(DATA SUPPLIED)

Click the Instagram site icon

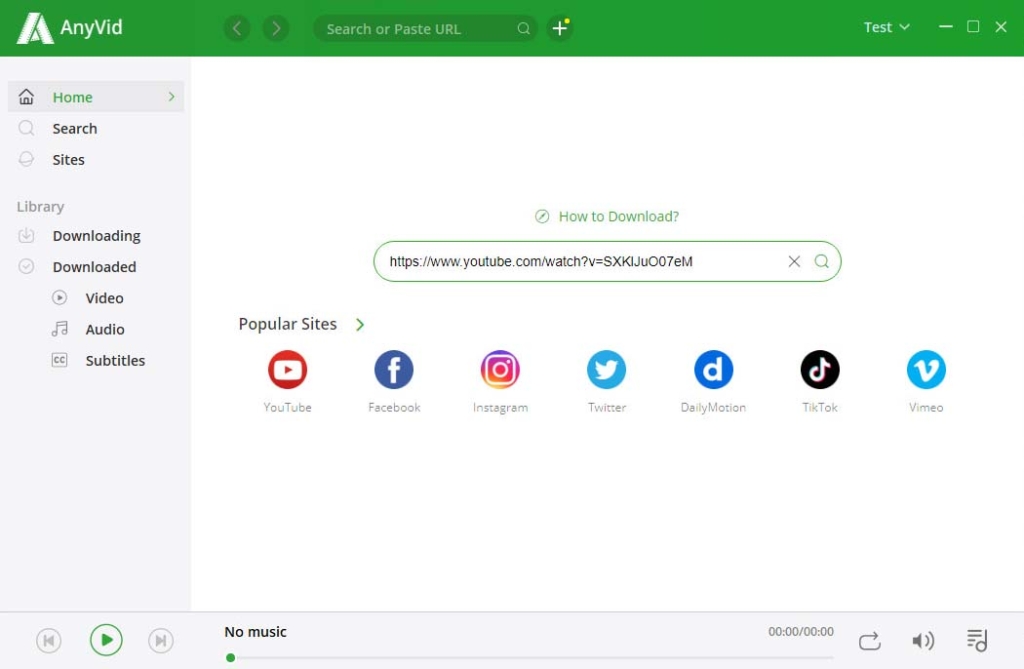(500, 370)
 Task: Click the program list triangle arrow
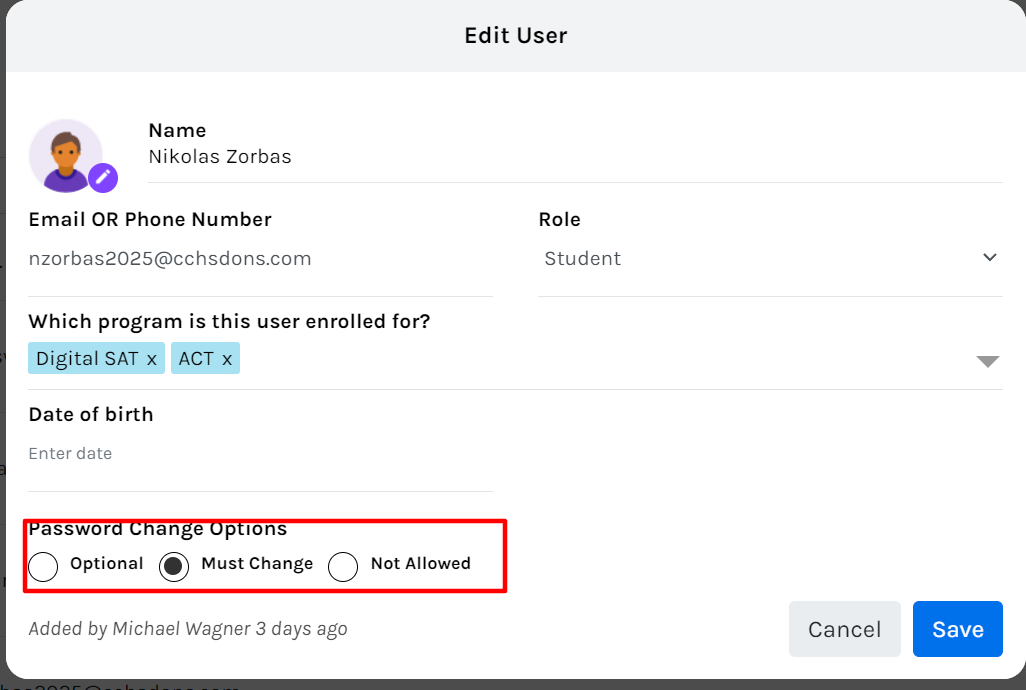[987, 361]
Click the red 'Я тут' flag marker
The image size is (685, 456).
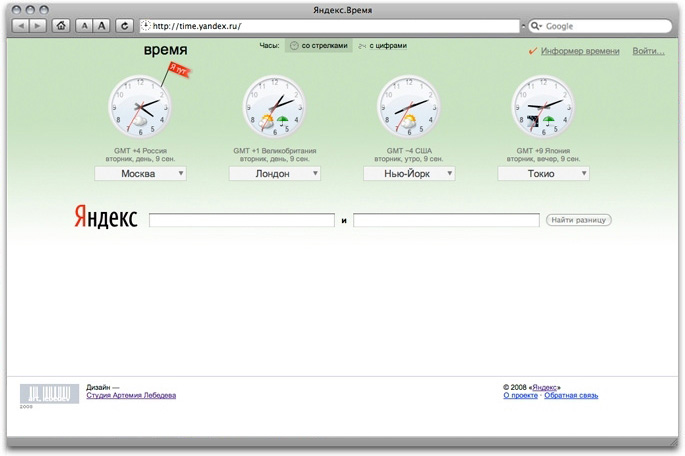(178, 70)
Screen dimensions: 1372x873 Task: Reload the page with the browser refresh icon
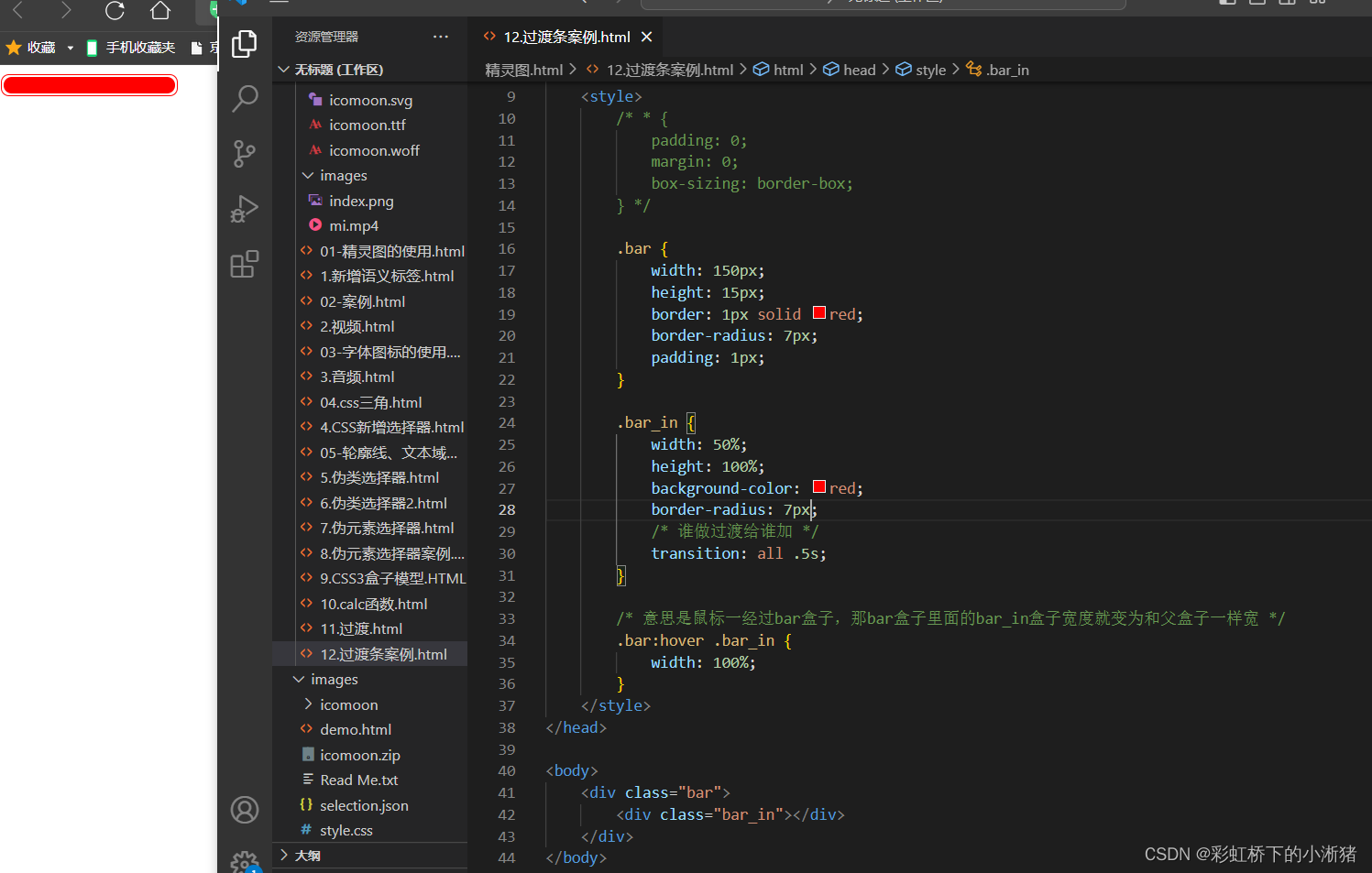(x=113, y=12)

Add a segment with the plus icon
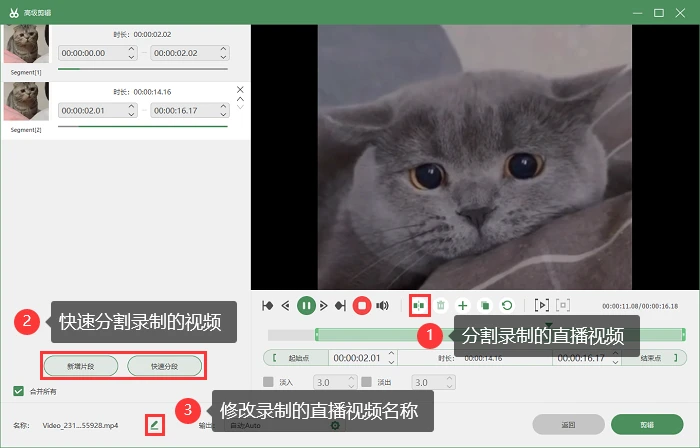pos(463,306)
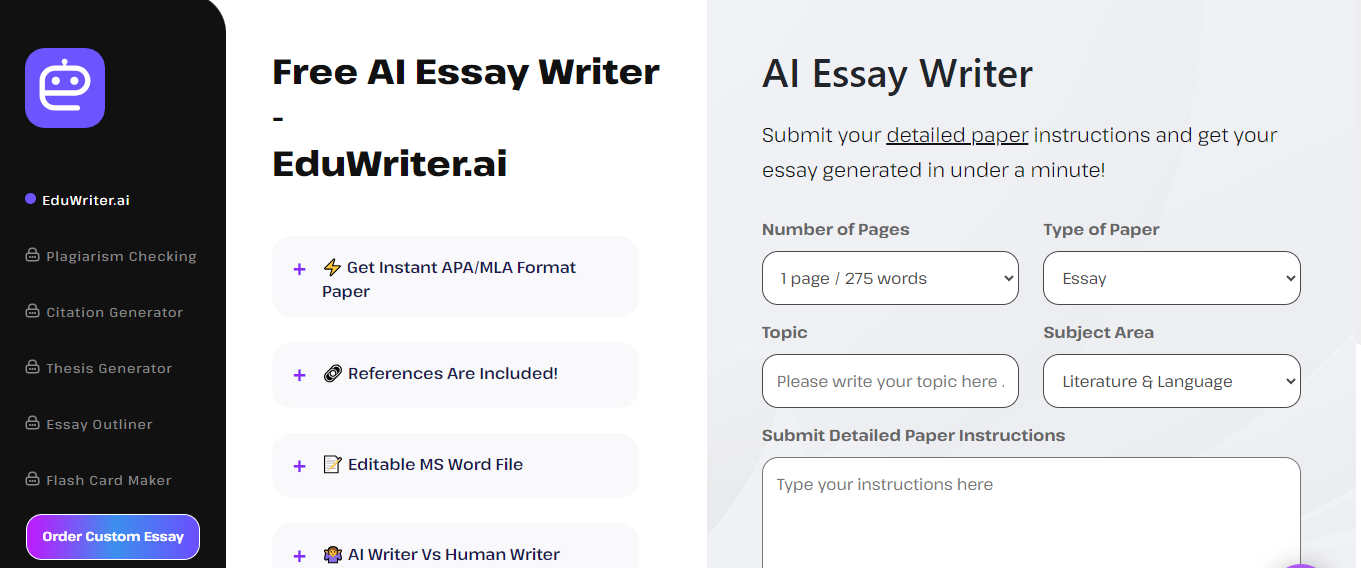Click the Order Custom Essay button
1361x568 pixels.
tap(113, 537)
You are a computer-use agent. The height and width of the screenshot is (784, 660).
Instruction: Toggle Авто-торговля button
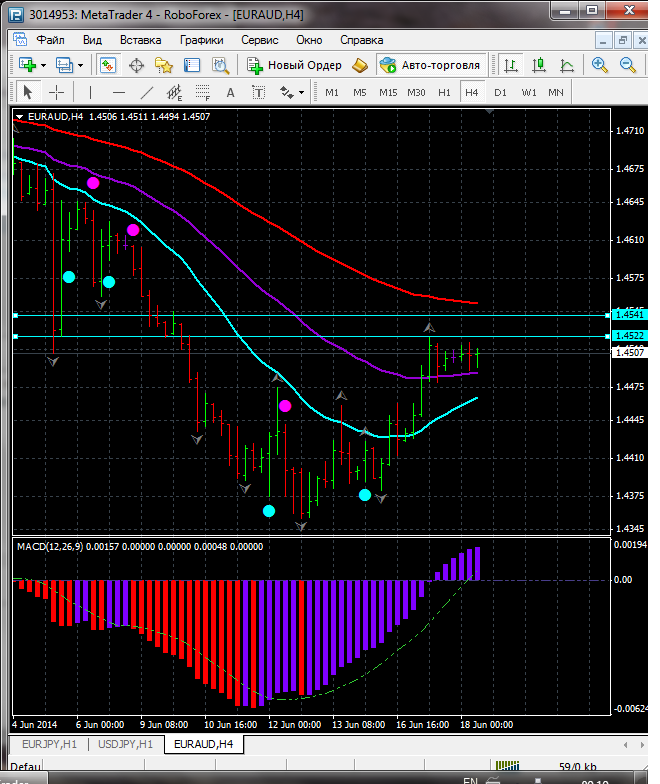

(End DATA SUPPLIED)

● **DIRECTIONS FOR THIS TASK**
Exactly as written, restate the lines from the one that contains "Add a segment with the plus icon" through the final line of the data, both ends included, but leave out the pictures.

● **REPLY TO THE EXERCISE**
Add a segment with the plus icon
pos(463,306)
Click the Order Custom Essay button
1361x568 pixels.
tap(113, 537)
You are a computer-use agent. The height and width of the screenshot is (784, 660).
Instruction: Toggle Авто-торговля button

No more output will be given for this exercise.